J’ai fini par arrêter de l’emmener car finalement c’est limite maltraitance et cela ne me libère que trop peu de temps par rapport aux soucis, transport et coût. Quand nous croisons notre interlocuteur, le responsable des Centres de Loisirs, il fait mine de ne pas nous voir. Cela résume tout.
Bethsa – 72
Chère Bethsa,
Votre commentaire m’a particulièrement touché, J’ai moi même laissé mon témoignage, le 16 Janvier “Matéo 16 ans, sans place dans notre société”, et décider de lire tout les témoignages. Il est une chose d’être victime soit même d’une injustice, il en ai tout autre quand il est question de notre enfant. Il faut être particulièrement fort. On sent votre force à travers tout vos effort pour qu’Elsa s’épanouisse , vous êtes sans conteste une super maman, face à l’indifférence généralisée.

Entrées de données enregistrées
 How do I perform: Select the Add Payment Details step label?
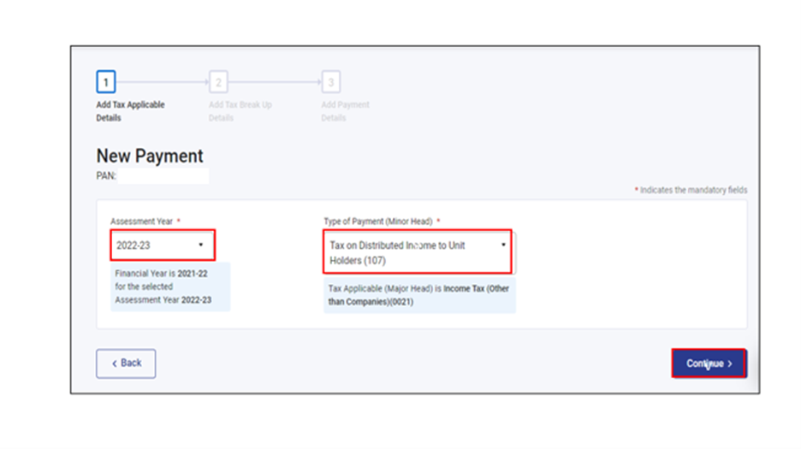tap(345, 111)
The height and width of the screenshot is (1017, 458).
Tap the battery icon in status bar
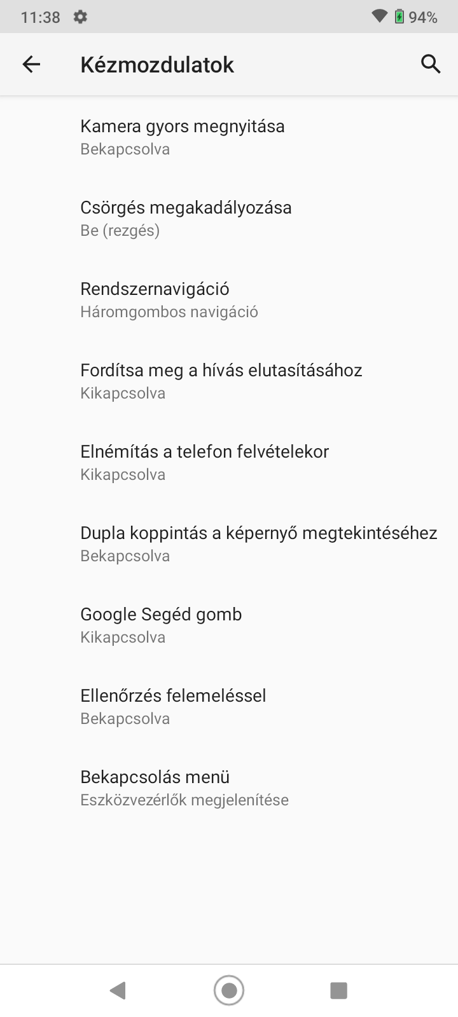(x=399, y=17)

▶ _VOS CONSIGNES_: Modifiez le passage du témoignage en commençant par « J’ai fini par » et en allant jusqu'à « Cela résume tout. », puis redonnez-le en remplaçant « transport » par « trajets ».

▶ _EXERCICE TERMINÉ_:
J’ai fini par arrêter de l’emmener car finalement c’est limite maltraitance et cela ne me libère que trop peu de temps par rapport aux soucis, trajets et coût. Quand nous croisons notre interlocuteur, le responsable des Centres de Loisirs, il fait mine de ne pas nous voir. Cela résume tout.